Jefferson badly wanted this huge tract of land, stretching from the Mississippi to the Rocky Mountains and from the Gulf Coast to Canada, but his belief in a narrow interpretation of the Constitution created a severe problem for him. Nothing in the Constitution, he believed, explicitly granted the national government power to acquire additional territory, a view shared by his attorney general, Levi Lincoln. For a while Jefferson thought he would have to secure a constitutional amendment in order to gain the territory but according to the introductory remarks to the document, his Secretary of the Treasury made an intervention to the contrary.
The text at hand is a personal memorandum of Albert Gallatin to President Thomas Jefferson, which is a set of arguments against the written arguments of attorney general Levi Lincolns in connection with the signing the Louisiana Purchase in 1803. The Louisiana Purchase was the by far the greatest achievement of Thomas Jefferson as a President. It doubled the territory of the United States by a huge tract of land, stretching from the Mississippi to the Rocky Mountains and from the Gulf Coast to Canada. Albert Gallatin’s memorandum was instrumental for a swift and opportunity driven conclusion of the respective agreements with France.

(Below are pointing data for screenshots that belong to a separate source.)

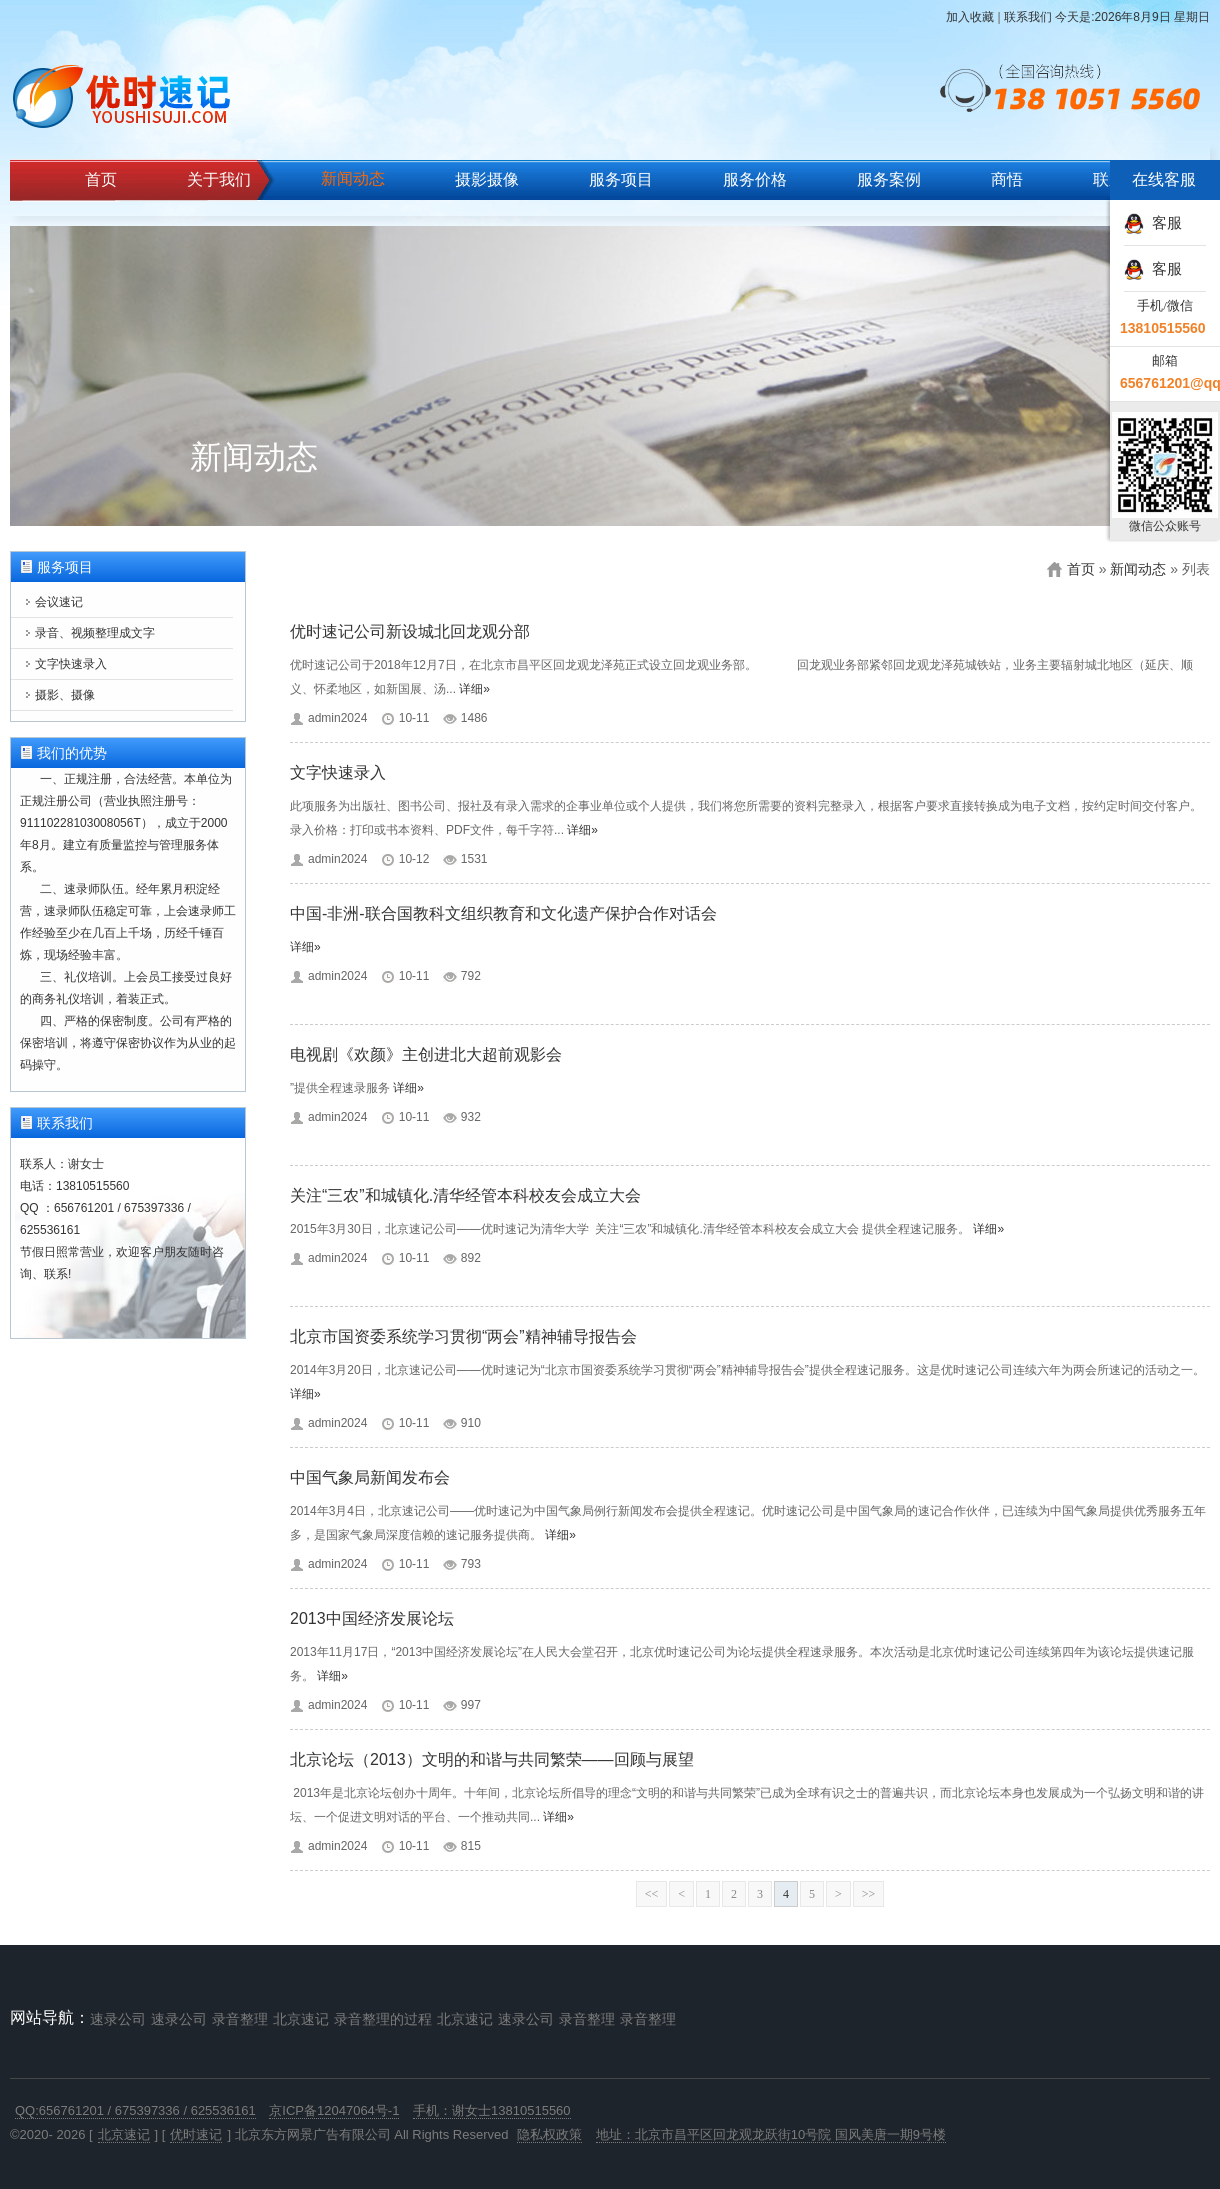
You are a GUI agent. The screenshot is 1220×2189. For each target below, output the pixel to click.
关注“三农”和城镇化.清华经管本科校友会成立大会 (465, 1195)
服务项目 (621, 179)
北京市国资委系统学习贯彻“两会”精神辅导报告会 (463, 1336)
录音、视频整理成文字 (95, 633)
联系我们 (1028, 17)
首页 (101, 179)
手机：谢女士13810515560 (492, 2110)
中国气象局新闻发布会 (370, 1477)
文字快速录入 (71, 664)
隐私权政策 (549, 2134)
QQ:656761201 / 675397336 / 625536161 (135, 2110)
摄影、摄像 (65, 695)
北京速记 (301, 2019)
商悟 (1007, 179)
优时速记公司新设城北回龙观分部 (410, 631)
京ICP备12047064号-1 (334, 2110)
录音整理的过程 (383, 2019)
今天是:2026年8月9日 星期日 (1132, 17)
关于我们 (219, 179)
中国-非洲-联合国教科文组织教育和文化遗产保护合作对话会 (503, 913)
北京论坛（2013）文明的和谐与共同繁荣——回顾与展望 (492, 1759)
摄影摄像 (487, 179)
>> (869, 1894)
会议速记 (59, 602)
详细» (474, 689)
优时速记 (196, 2134)
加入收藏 (970, 17)
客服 (1153, 222)
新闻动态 (353, 178)
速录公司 (118, 2019)
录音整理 (240, 2019)
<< (652, 1894)
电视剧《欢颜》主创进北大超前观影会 (426, 1054)
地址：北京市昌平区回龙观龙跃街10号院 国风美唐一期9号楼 (771, 2134)
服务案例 (889, 179)
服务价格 (755, 179)
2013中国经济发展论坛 (372, 1618)
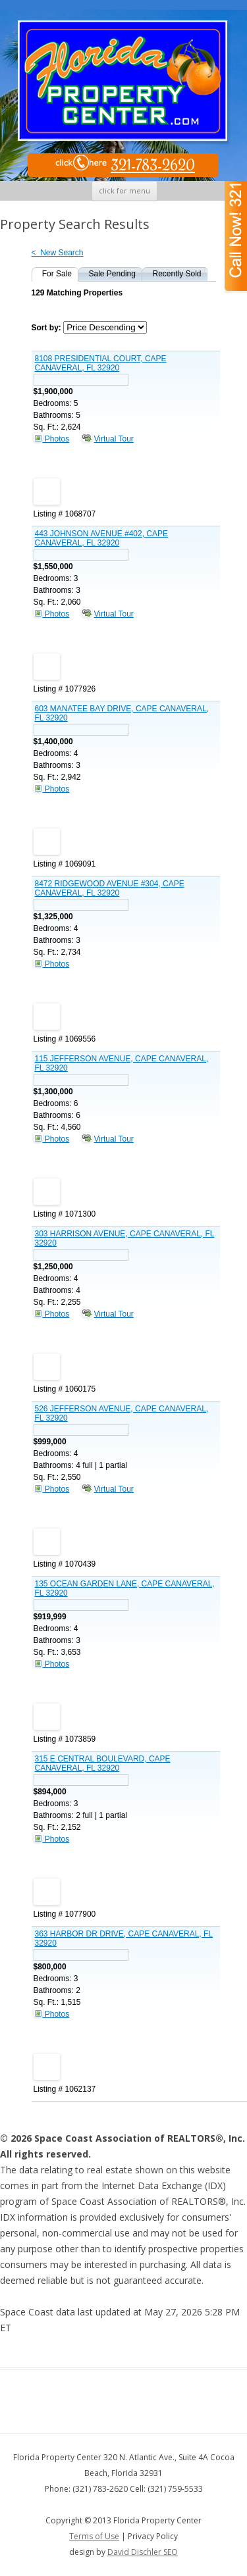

Albert Gallatin deserved a title of statesman and is a special witness of Swissness in the Anthology. In the title of the new biography of Nikolaus Dongin, Gallatin is named “America’s Swiss Founding Father” (2011). The short biography of Albert Gallatin is described in the book as follows: “Born in Geneva to an older noble family and highly educated in the European tradition, Gallatin made contributions to America throughout his career that far outweigh any benefit he could claim for himself. He got his first taste of politics in the Pennsylvania state legislature and went on to serve in the US senate – he had to resign, because he had not been a US citizen for the number of requested years in the constitution – and the House of Representatives. He became Secretary of the Treasury in the Jefferson Administration and later undertook a diplomatic mission for President Madison which ended the War of 1812 with the signing of the Treaty of Ghent and did give the United States its genuine independence. Gallatin continued in diplomatic diplomacy as minister to France and to Great Britain. At the age of 70 he retired from politics and started a new career in New York City as a banker, public figure and intellectual, helping to establish New York University and the American Ethnological Society and serving as president of the New York Historical Society. Gallatin died at the age of 88 and is buried in Manhattan’s Ttrinity Cchurch yard at Broadway and Wall Street.”
Albert Gallatin, Secretary of Commerce to President Thomas Jefferson, according to the introductory remarks to the document, realized that the time probably lost in seeking an amendment to the constitution could well lead the fickle Napoleon to withdraw his offer. In a memorandum to Thomas Jefferson on 13th January 1803, Gallatin laid out a constitutional basis for proceeding with the transaction. Gallatin, like Hamilton, in the dispute over the Bank of the United States took a broad view of constitutional powers and claimed that the treaty power included sovereign prerogatives such as acquiring new territory.
Eager to secure Louisiana, Jefferson followed Gallatin’s interpretation, which the Supreme Court later upheld. This document illustrates the remarkably flexible nature of American constitutional theory. While claiming to believe in strict construction as he did in his own arguments against the Bank of the United States, President Jefferson developed a far different notion of constitutional theory. This would be a pattern that most presidents would follow in subsequent years.